Donna Hemsworth visits the VG once every six months and describes the bedbug situation as “pretty horrifying”.

“I just think it’s totally unacceptable,” she said.

“It’s a situation where people won’t want to come to the hospital even if they do need and I think it has to be dealt with.”

Sheila McNeill said it is unnerving to know there are bedbugs in the building where her brother is a patient.

“It’s not very comforting. We’ve already made a decision not to take our coats off,” she said.

“Our brother is in there and he has cancer. We feel very, very bad that maybe there are bugs in his bed. We do not know.”

Hemsworth said she has worries about the building’s capabilities as a result of this issue and others in the past, such as rodents and the recent flood.

“It really affects healthcare,” she said.

“I think it’s just a very old building that’s part its prime.”

Other visitors to the hospital echoed Hemsworth’s thoughts.

“I think it’s about time they got a new building,” said Marion Backman, who was visiting her brother.

A spokesperson for the health authority said there were no surgery or procedural delays because of the bedbugs.

Butt said there are no reports of bedbugs in any other buildings in the health authority.

Future of the building

Bedbugs are just one of several issues the building has faced in recent months. There have been reports of rodents at the VG and there was a flood inside the Centennial Building in September.
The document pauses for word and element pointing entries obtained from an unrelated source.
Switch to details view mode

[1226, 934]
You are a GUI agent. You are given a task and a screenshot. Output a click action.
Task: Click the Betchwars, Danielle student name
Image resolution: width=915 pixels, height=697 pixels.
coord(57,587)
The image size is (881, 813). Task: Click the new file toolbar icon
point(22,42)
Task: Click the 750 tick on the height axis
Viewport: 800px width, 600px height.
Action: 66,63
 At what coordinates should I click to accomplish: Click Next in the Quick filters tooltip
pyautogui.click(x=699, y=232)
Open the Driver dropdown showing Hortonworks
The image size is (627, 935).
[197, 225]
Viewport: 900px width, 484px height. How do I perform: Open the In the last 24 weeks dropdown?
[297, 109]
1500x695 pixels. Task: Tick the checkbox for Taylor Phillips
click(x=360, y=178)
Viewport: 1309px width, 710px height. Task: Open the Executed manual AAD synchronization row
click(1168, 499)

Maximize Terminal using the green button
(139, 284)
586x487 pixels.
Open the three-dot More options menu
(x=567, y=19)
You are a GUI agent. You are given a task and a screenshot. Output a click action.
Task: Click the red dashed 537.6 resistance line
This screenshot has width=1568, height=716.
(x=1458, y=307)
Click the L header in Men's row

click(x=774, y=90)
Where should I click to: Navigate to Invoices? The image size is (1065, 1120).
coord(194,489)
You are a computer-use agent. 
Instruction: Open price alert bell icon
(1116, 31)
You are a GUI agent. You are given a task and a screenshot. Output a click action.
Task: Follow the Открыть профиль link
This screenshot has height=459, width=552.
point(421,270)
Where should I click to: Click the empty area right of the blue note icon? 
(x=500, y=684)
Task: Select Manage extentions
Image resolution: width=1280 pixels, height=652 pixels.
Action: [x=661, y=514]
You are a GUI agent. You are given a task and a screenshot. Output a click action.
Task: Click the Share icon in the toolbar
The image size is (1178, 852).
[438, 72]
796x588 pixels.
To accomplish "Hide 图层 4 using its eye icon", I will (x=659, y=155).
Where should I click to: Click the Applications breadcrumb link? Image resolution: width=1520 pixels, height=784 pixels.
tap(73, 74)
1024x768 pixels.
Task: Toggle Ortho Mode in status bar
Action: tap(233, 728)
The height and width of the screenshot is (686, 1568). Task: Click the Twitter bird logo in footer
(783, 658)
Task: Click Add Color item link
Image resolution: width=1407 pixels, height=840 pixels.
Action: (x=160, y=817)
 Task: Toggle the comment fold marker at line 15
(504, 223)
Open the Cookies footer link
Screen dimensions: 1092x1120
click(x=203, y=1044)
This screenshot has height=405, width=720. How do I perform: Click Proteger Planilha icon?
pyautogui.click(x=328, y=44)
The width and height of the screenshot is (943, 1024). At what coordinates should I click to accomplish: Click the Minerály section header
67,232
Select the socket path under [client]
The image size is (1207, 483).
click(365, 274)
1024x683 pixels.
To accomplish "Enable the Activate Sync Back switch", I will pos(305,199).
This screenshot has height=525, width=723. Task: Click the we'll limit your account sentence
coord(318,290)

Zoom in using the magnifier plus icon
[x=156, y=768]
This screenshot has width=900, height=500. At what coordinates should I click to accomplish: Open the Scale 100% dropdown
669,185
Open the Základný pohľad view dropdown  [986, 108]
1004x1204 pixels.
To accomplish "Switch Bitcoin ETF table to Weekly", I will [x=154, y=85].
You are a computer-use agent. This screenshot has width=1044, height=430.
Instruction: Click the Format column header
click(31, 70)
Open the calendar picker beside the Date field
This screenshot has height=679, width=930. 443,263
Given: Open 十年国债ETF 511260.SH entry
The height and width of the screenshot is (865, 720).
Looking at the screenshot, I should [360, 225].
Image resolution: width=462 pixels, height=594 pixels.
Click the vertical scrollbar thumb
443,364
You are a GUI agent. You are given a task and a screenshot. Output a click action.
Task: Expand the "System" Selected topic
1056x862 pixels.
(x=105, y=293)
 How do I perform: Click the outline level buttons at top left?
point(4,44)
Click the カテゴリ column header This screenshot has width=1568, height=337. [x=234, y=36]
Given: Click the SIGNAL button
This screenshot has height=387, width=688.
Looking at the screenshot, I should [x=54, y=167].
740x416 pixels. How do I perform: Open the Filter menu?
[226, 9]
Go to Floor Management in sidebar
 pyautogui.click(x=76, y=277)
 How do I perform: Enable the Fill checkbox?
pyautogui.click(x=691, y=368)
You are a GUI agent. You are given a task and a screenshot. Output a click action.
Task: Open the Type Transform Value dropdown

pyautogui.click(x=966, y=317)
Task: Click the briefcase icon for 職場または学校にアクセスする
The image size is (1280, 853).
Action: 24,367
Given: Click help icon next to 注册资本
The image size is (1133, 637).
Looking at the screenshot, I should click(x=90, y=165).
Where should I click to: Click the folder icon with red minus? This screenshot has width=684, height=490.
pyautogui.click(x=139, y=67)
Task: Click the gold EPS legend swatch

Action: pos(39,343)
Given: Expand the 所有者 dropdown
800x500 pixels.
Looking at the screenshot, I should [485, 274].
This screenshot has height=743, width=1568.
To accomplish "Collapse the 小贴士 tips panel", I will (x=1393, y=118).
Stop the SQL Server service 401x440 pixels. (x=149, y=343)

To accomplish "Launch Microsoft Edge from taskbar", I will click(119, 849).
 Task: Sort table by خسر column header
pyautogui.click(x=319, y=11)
“I think it’s fair to say, it’s common knowledge, we do have issues with this building,” Butt said.

“There is a great importance for us to move out of this building and into a different location.”

Butt said talks have been ongoing between the health authority and the province on the future of the VG and constructing a new building.

Health Minister Leo Glavine admits there are a multitude of problems with the VG and re-emphasized the province is working on a long-term fix.

“We can only go at the pace in terms of planning that is done,” he said.

“It adds to the long list of ills that have occurred in this building. This is why very shortly we will let Nova Scotians know what the plan is for the hospital.”

Glavine said the plan for the VG won’t be released until the end of the month at the earliest.